Given two arrays A and B, how to get B values which are the closest to A

Question

Suppose I have two arrays ordered in an ascending order, i.e.:

A = [1 5 7], B = [1 2 3 6 9 10]

I would like to create from B a new vector B', which contains only the closest values to A values (one for each).

I also need the indexes. So, in my example I would like to get:

B' = [1 6 9], Idx = [1 4 5]

Note that the third value is 9. Indeed 6 is closer to 7 but it is already 'taken' since it is close to 4.

Any idea for a suitable code?

Note: my true arrays are much larger and contain real (not int) values

Also, it is given that B is longer then A

Thanks!

Answer 1

Assuming you want to minimize the overall discrepancies between elements of A and matched elements in B, the problem can be written as an assignment problem of assigning to every row (element of A) a column (element of B) given a cost matrix C. The Hungarian (or Munkres') algorithm solves the assignment problem.

I assume that you want to minimize cumulative squared distance between A and matched elements in B, and use the function [assignment,cost] = munkres(costMat) by Yi Cao from https://www.mathworks.com/matlabcentral/fileexchange/20652-hungarian-algorithm-for-linear-assignment-problems--v2-3-:

A = [1 5 7];
B = [1 2 3 6 9 10];
[Bprime,matches] = matching(A,B)

function [Bprime,matches] = matching(A,B)
    C = (repmat(A',1,length(B)) - repmat(B,length(A),1)).^2;
    [matches,~] = munkres(C);
    Bprime = B(matches);
end

Assuming instead you want to find matches recursively, as suggested by your question, you could either walk through A, for each element in A find the closest remaining element in B and discard it (sortedmatching below); or you could iteratively form and discard the distance-minimizing match between remaining elements in A and B until all elements in A are matched (greedymatching):

A = [1 5 7];
B = [1 2 3 6 9 10];
[~,~,Bprime,matches] = sortedmatching(A,B,[],[])
[~,~,Bprime,matches] = greedymatching(A,B,[],[])

function [A,B,Bprime,matches] = sortedmatching(A,B,Bprime,matches)
    [~,ix] = min((A(1) - B).^2);
    matches = [matches ix];
    Bprime = [Bprime B(ix)];
    A = A(2:end);
    B(ix) = Inf;
    if(not(isempty(A)))

EXTRACTED MATERIAL:
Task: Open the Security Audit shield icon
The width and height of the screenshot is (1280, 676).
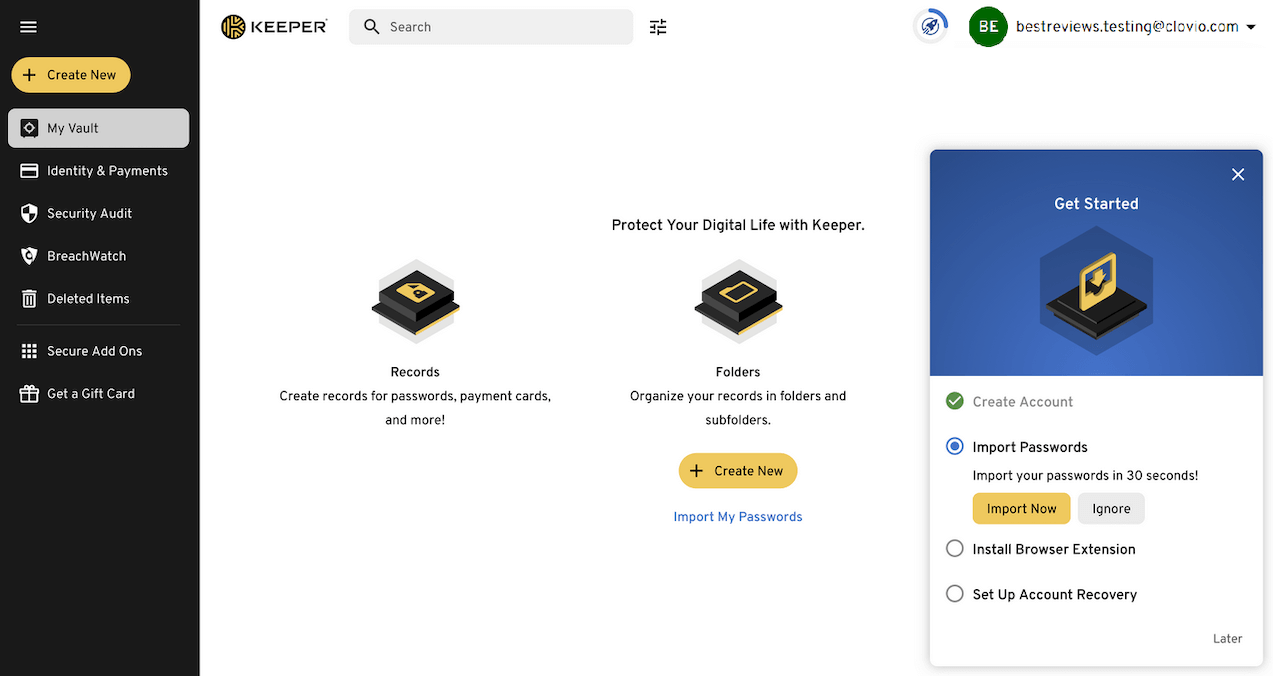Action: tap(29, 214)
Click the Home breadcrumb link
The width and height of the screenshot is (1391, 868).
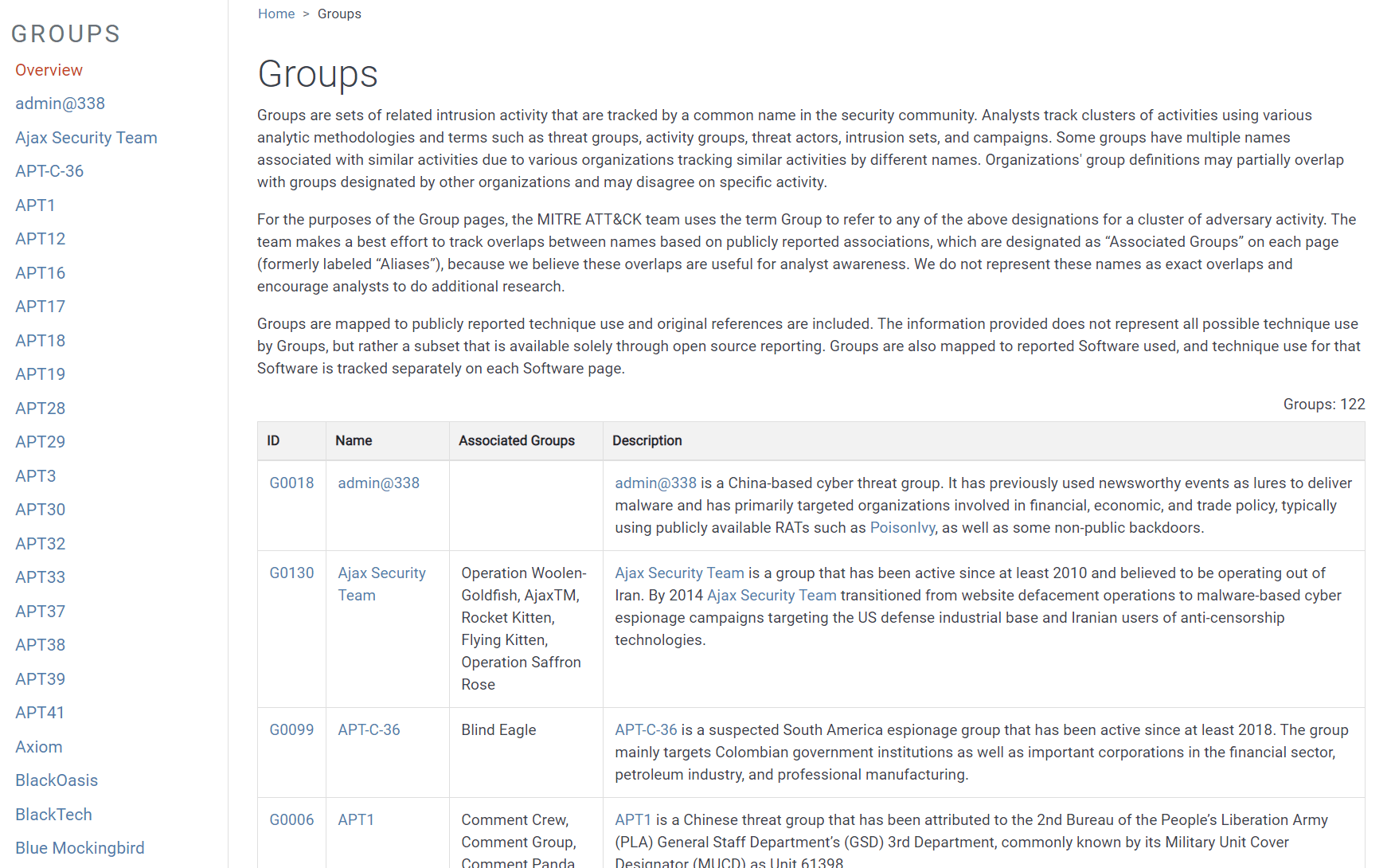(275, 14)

SHORT EXERCISE A:
In the forum thread, which algorithm does the first answer say solves the assignment problem?
SHORT EXERCISE B:
Copy both rows that come after the forum thread word for word, leaving out the pictures.

TASK RESULT A:
The Hungarian (or Munkres') algorithm.

TASK RESULT B:
Task: Open the Security Audit shield icon
The width and height of the screenshot is (1280, 676).
Action: tap(29, 214)
Click the Home breadcrumb link
The width and height of the screenshot is (1391, 868).
(275, 14)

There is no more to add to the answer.